Beberapa bulan belakangan ini,
aku menderita gatal-gatal di kepala. Jangan nuduh aku kutuan! Sepanjang umurku,
aku kutuan dua kali. Pertama, saat duduk di bangku SD. Kelas 5. Kedua, sewaktu
kuliah tingkat 3. Penyebabnya sama, ketularan teman yang rambutnya kutuan. Solusinya
sih simple. Nggak perlu pakai obat kutu rambut macam Pe****k buat membasmi kutu
rambut. Cukup diserit. Langsung beres.
Bagi yang nggak tahu, serit
tuch, gambarnya kayak yang dibawah ini!
Dengan menyerit rambut,
kutu-kutu pada rontok. Tapi, harus dilakukan saat awal-awal merasakan gatal di
rambut. Karena, kalau udah kelamaan tuch kutu rambut udah terlanjur bikin
kepompong di rambut cantik kita. Bahasa jawanya liso. Liso ini sama gatalnya dengan kutu rambut yang udah dewasa. Jadi
mesti dibasmi juga. Serit nggak bisa merontokkan liso.
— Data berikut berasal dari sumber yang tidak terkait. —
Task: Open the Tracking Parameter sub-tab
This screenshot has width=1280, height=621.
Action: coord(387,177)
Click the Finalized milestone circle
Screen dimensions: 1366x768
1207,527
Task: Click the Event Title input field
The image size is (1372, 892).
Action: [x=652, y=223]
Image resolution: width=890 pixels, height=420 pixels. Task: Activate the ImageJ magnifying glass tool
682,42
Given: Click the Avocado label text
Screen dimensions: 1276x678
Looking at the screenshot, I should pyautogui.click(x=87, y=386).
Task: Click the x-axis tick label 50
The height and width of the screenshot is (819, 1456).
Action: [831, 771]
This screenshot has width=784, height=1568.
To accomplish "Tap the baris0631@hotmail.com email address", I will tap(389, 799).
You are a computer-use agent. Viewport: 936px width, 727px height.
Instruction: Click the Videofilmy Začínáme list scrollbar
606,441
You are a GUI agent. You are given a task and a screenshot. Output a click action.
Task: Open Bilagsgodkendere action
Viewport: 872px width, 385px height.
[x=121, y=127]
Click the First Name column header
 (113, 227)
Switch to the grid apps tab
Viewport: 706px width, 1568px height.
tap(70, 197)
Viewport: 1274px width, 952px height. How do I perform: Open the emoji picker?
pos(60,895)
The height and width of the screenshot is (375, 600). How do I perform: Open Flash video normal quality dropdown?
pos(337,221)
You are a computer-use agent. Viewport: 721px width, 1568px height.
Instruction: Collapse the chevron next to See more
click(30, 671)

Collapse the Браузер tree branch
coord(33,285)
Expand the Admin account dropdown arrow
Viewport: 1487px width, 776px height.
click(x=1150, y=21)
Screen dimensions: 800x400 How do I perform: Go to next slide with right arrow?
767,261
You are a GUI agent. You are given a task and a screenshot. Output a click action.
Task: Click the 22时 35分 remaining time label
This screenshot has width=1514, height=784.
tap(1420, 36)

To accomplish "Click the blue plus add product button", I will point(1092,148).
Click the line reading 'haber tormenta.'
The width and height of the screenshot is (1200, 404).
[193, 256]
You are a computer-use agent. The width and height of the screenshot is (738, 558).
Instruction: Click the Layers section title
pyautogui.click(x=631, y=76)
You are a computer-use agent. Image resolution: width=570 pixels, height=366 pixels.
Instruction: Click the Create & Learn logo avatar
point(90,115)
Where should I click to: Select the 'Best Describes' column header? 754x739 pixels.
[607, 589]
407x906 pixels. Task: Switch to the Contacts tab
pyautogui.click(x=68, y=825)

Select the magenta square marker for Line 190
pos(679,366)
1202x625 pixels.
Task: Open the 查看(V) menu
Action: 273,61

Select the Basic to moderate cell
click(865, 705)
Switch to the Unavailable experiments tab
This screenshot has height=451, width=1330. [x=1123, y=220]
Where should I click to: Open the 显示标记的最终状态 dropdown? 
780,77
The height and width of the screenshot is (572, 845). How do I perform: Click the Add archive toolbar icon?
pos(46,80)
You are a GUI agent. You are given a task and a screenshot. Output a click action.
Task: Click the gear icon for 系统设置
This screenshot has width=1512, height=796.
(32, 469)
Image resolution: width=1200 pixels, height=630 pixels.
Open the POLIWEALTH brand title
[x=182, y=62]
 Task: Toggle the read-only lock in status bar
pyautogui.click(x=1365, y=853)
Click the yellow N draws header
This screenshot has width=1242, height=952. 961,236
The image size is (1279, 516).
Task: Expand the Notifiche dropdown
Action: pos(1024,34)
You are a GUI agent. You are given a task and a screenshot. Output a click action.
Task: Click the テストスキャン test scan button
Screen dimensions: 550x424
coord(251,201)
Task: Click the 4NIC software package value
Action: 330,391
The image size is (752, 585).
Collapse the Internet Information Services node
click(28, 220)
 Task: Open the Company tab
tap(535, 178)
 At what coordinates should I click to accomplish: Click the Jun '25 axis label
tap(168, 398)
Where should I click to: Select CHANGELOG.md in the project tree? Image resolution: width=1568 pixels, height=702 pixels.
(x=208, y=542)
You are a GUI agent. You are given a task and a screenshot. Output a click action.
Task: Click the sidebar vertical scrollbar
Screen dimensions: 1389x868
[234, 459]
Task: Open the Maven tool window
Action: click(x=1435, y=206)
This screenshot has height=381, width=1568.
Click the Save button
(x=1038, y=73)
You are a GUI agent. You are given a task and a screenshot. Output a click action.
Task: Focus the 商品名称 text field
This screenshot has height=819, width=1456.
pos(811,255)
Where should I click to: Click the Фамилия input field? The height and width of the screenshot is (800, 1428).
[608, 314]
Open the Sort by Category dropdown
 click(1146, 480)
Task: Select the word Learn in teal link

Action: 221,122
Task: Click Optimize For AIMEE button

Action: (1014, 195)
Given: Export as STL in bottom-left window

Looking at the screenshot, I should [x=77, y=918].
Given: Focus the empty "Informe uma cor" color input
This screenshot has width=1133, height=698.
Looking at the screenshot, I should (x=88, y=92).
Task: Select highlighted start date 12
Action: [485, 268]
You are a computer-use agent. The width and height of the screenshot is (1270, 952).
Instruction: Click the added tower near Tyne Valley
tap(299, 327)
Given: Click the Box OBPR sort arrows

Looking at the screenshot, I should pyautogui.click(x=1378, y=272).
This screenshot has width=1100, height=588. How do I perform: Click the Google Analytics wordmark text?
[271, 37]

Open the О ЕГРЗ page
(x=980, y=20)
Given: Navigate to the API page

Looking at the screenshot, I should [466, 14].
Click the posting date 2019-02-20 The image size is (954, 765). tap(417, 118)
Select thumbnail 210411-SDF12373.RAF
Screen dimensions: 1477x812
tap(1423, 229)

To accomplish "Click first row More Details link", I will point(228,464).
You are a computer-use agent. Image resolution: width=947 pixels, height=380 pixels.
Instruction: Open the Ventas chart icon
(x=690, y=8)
Mau tak mau harus diambil
atu-atu. Bahasa Jawanya dipetani. Kayak
gini gambarnya!
Karena nggak mungkin aku
kutuan, option kedua, aku ketombean. Penyakit lama dan susah dibasmi rambut aku
tuch ketombe. Sama gatalnya dengan kutuan. Biasanya dengan rajin mengkeramas
rambut, ketombe berkurang banyak. So, kepala bebas dari gatal. Tapi, ini
enggak. Gatalnya masih tetap bandel menempel di kepalaku dan bikin aku semangat
menggaruknya. Kesiksa banget. Mana nggak tahu solusinya pula.
Lalu, tiba-tiba, anak salah
satu tetanggaku yang sedang main ke rumahku nyeletuk, “Mbak masih muda kok
ubanan, sih?”
“Masa? Salah lihat kali.” Kataku
tak percaya. Masak badan masih kencang. Nggak ada kerutan di kulit kok udah
ubanan.
“Bener, Mbak.”
“Lah, mana buktinya?”
Anak tetanggaku lalu
mencabut yang katanya uban di kepalaku. Prosesnya nggak sakit sama sekali. Ia lalu
ngasih ke aku. (ToT) (>_<) Huweee…! Ternyata ia betul. Aku ubanan. Lebih dari
satu biji pula. Sedihnya.
Sejak itu, aku mulai lebih
care ama rambutku, merawatnya hati-hati. Mengolesi daging lidah buaya ke rambutku
karena katanya lidah buaya bagus buat rambut. Itu rutin tiap pagi dan petang. Selama
sebulan dah nggak ada uban lagi. Terus aku berhenti deh perawatan.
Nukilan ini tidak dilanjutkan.